Фрагмент документа -
----------

По мнению Г.Г. Малинецкого, положение, при котором Российская Федерация, производя всего 1% глобального валового продукта, владеет 30% всех мировых богатств, не вечно. «Подобные страны долго не живут!» – говорит ученый. Целых два поколения должны прилагать сверхусилия, чтобы спасти страну. Это крайне сложная управленческая задача. Она сложнее той, что стояла перед поколением победителей во Второй мировой, – заявляет Г.Г. Малинецкий. Чтобы спастись, нам необходимо срочно переходить на режим форсированного инновационного развития. Постсоветская Россия полностью «проспала» Пятый уклад, занявшись саморазгромом, самопроеданием и сверхпотреблением [185]. В этих условиях России предстоит последовательно добиваться синхронизации геополитических и геоэкономических процессов в глобальном, региональном и локальном масштабах.

Главной геоэкономической задачей России, по А. Дугину, становится создание самостоятельной автаркийной сплошной экономической зоны в пределах Евразии, которая должна объединить в общее геоэкономическое пространство территории стран СНГ, ряд восточноевропейских и азиатских стран, заинтересованных в стратегической самостоятельности перед лицом геоэкономического диктата «богатого Севера»[86,224]. Стратегический императив евразийской линии требует встраивания российской экономики в режим «расширенной автаркии» в перспективе континентального масштаба. Такая модель предполагает частичную открытость экономики в отношении стратегических союзников и наличие экономических барьеров перед лицом хозяйственных систем тех стран, которые входят в противостоящий стратегический блок. Отсюда вытекает требование обязательной многоукладности российской экономики, дифференцированного сочетания различных экономических систем – от государственного контроля (в стратегических областях) до свободного рынка (в мелком и среднем производстве, системе торговли, услуг) через различные системы коллективного хозяйствования (акционерные предприятия, кооперативы, артели и т. д.) [86, 218].

При этом следует обратить внимание на положительный опыт Южной Кореи, которая совершила технологический рывок, вкладывая сверхусилия в развитие своей экономики. Представляет интерес несколько важных элементов этого опыта:

Ясный, научно обоснованный план развития южнокорейской национальной экономики, конкретная «дорожная карта», подготовленная ведущими экономистами мирового уровня.

Курс на развитие не «прошлого» и не «текущего», а следующего технологического уклада.

Жесткая экономическая политика, побуждавшая предпринимателей не вывозить капиталы за рубеж, а вкладывать их в развитие южнокорейской национальной экономики.

Опережающие вложения в образование, исследования и разработки.

Формирование без вестернизации адекватных традиционному обществу социально-технологических структур, ориентированных на инновационный прорыв.

----------

Сохранённые данные -

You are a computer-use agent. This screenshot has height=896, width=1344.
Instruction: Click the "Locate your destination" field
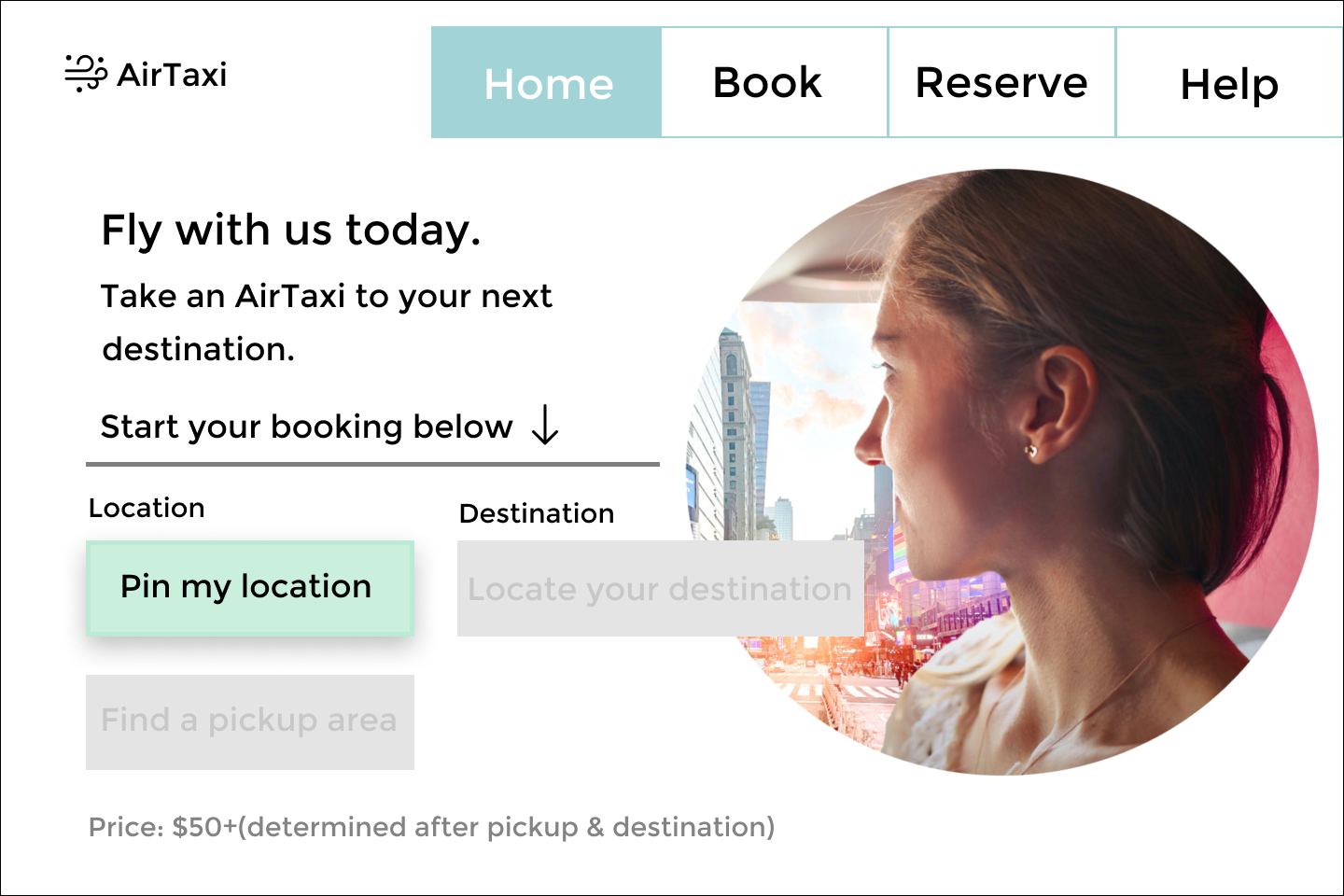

----------

Задачи для решения -
1 > Повторите дословно часть фрагмента о развитии экономики России, начиная со слов «При этом следует» и продолжая вплоть до слов «исследования и разработки.».
2 > Напишите продолжение фрагмента о развитии экономики России, которое следует за его последним предложением.

Ответы к упражнению -
1 >
При этом следует обратить внимание на положительный опыт Южной Кореи, которая совершила технологический рывок, вкладывая сверхусилия в развитие своей экономики. Представляет интерес несколько важных элементов этого опыта:

Ясный, научно обоснованный план развития южнокорейской национальной экономики, конкретная «дорожная карта», подготовленная ведущими экономистами мирового уровня.

Курс на развитие не «прошлого» и не «текущего», а следующего технологического уклада.

Жесткая экономическая политика, побуждавшая предпринимателей не вывозить капиталы за рубеж, а вкладывать их в развитие южнокорейской национальной экономики.

Опережающие вложения в образование, исследования и разработки.

2 >
Таким образом, чтобы двигаться по инновационному пути, России необходимо сформировать новую «повестку дня» и определить главные задачи по новой индустриализации, форсированному развитию новых высоких технологий, коренному обновлению техносферы и инфраструктуры на новой технической и организационной основе, чтобы, вкладывая сверхусилия, совершить технологический рывок в шестой технологический уклад, минуя пятый[20,291—292]. Очевидно, что нам потребуется новая идеология, новая сфера ценностей, воодушевляющая национальная идея и совершенно новый государственный аппарат[185]. Трудно возразить профессору Государственного университета – Высшей школы экономики С. Караганову, который подчеркнул, что если в этот период не использовать полуавторитарных и госкапиталистических методов для перехода к новой модели развития, закат России в последующую эпоху предопределен» [126, 69]. От успеха в этом направлении зависит, будет ли место России в истории XXI века. Таковы реалии современной России в геоэкономическом измерении.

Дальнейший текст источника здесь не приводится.